Directive
Copy the data starting at the line that contains "The width and" and ending at the last line of the data, and replace "heading" with "title" while keeping everything else the same. Omit the pictures from your answer.

Source data
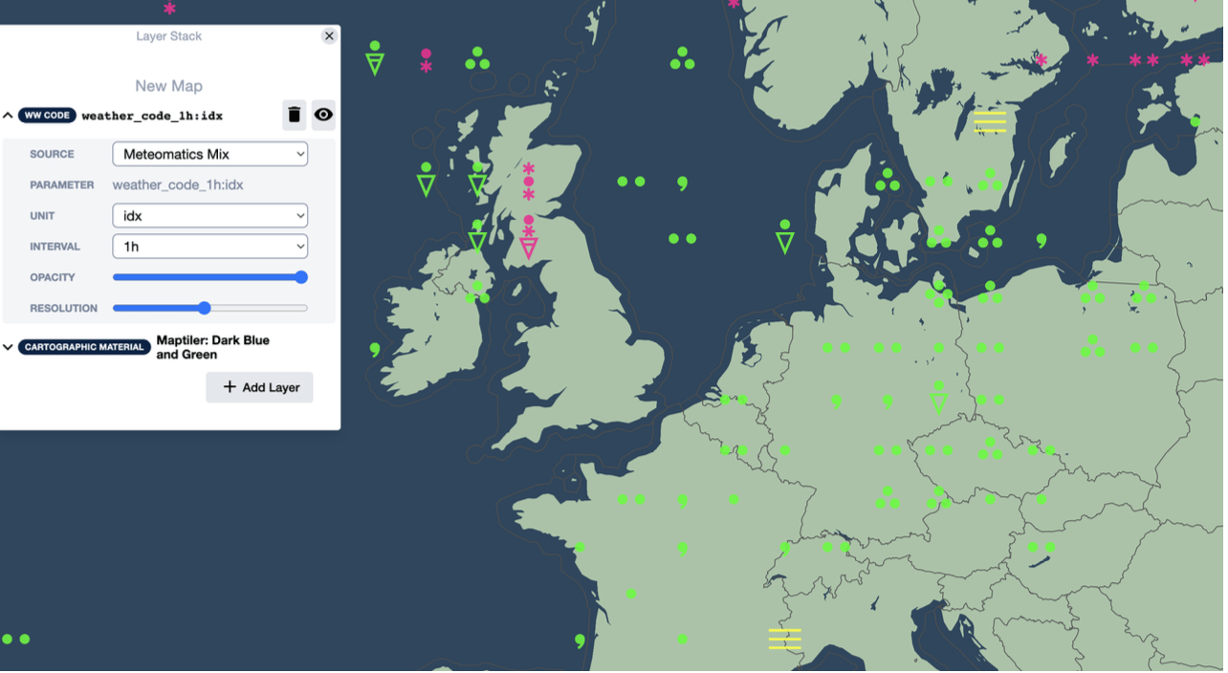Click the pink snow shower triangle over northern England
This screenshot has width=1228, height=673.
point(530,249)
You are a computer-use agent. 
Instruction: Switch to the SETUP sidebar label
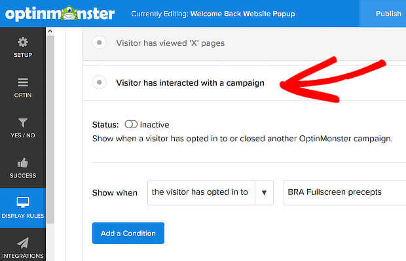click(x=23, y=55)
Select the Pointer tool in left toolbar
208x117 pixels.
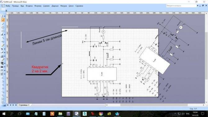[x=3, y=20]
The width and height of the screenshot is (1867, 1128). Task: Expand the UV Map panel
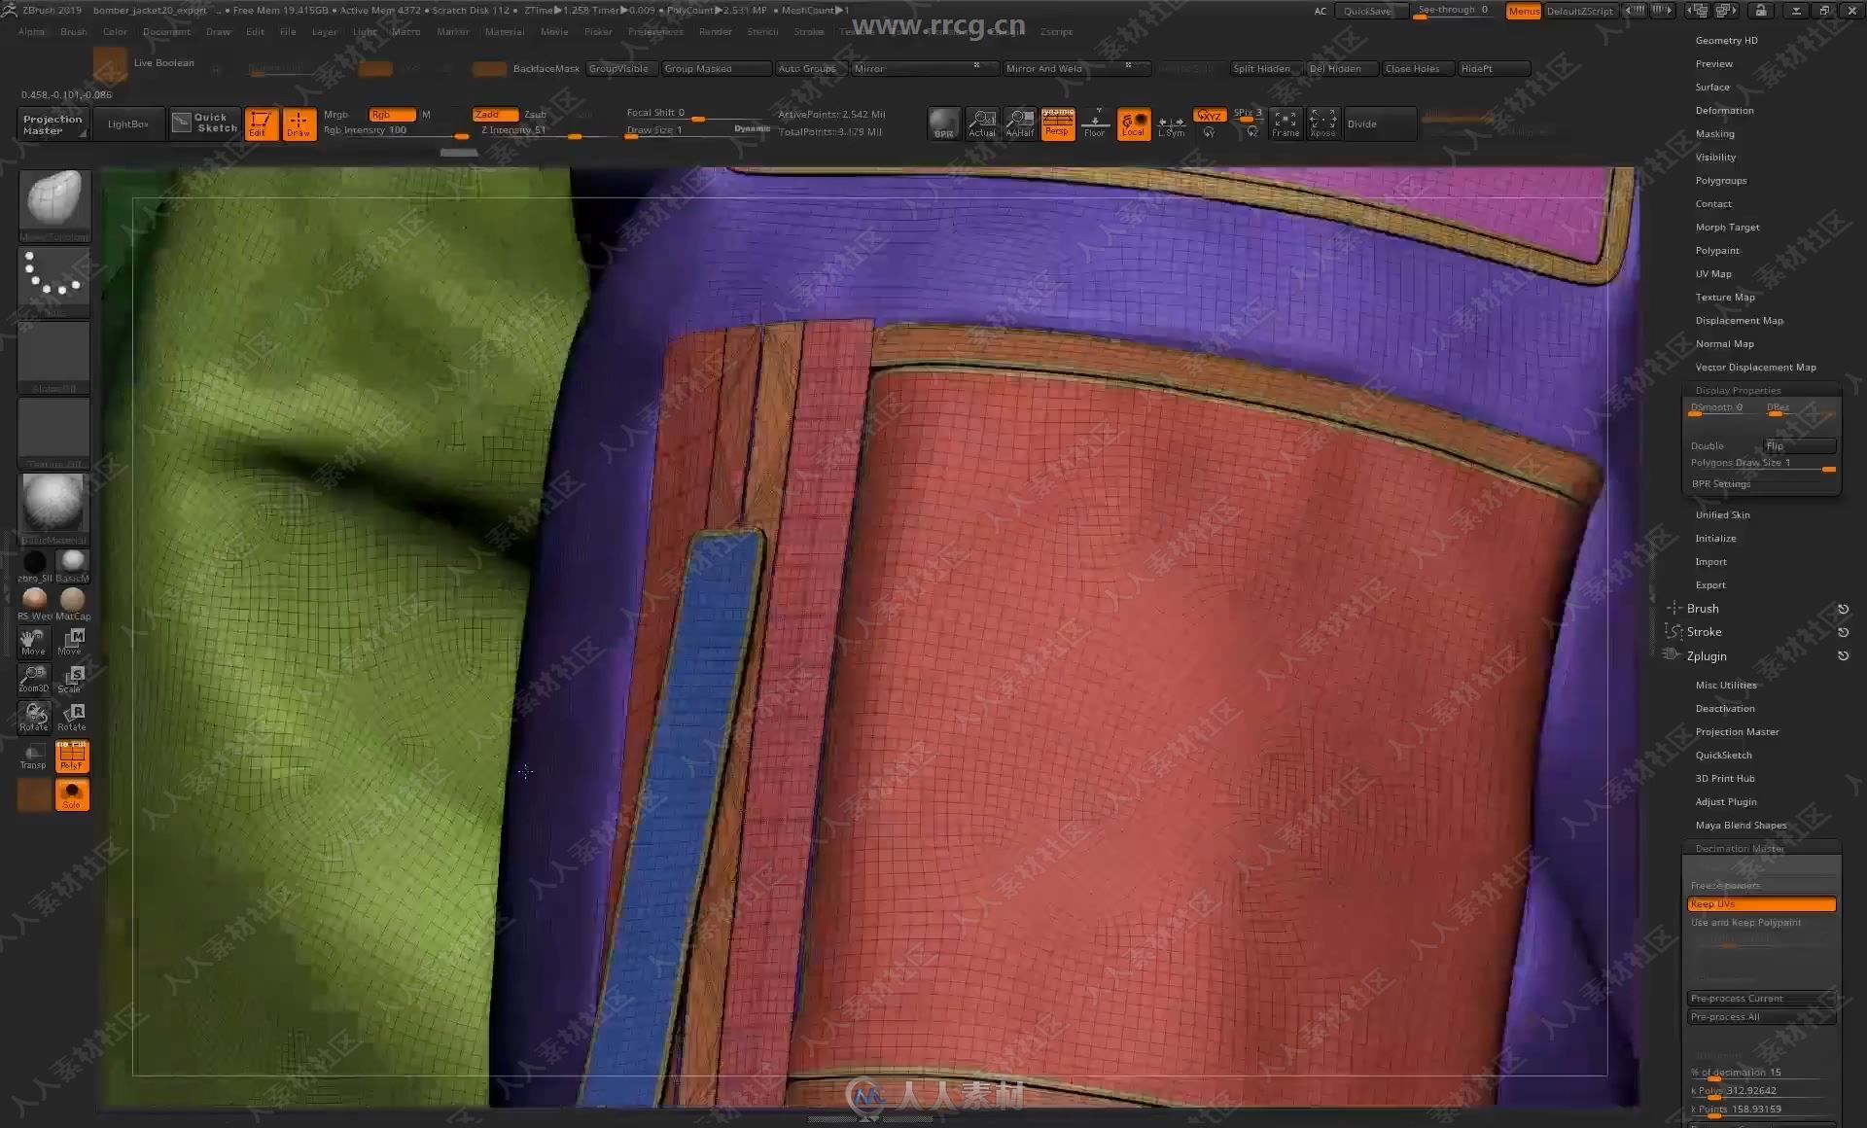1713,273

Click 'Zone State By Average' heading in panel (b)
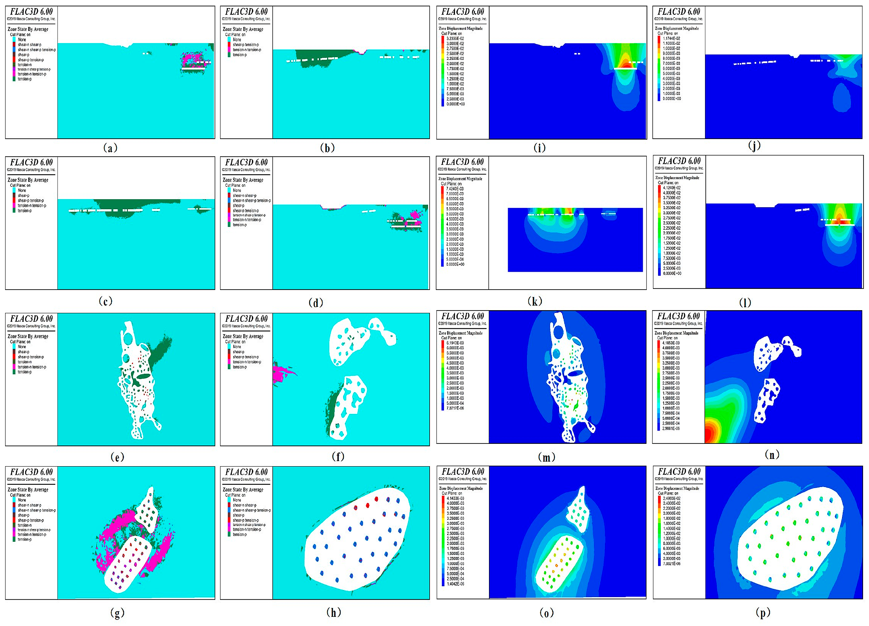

Reply
The width and height of the screenshot is (1867, 1128). Task: Expand the UV Map panel
1713,273

Click 'Zone State By Average' title in panel (b)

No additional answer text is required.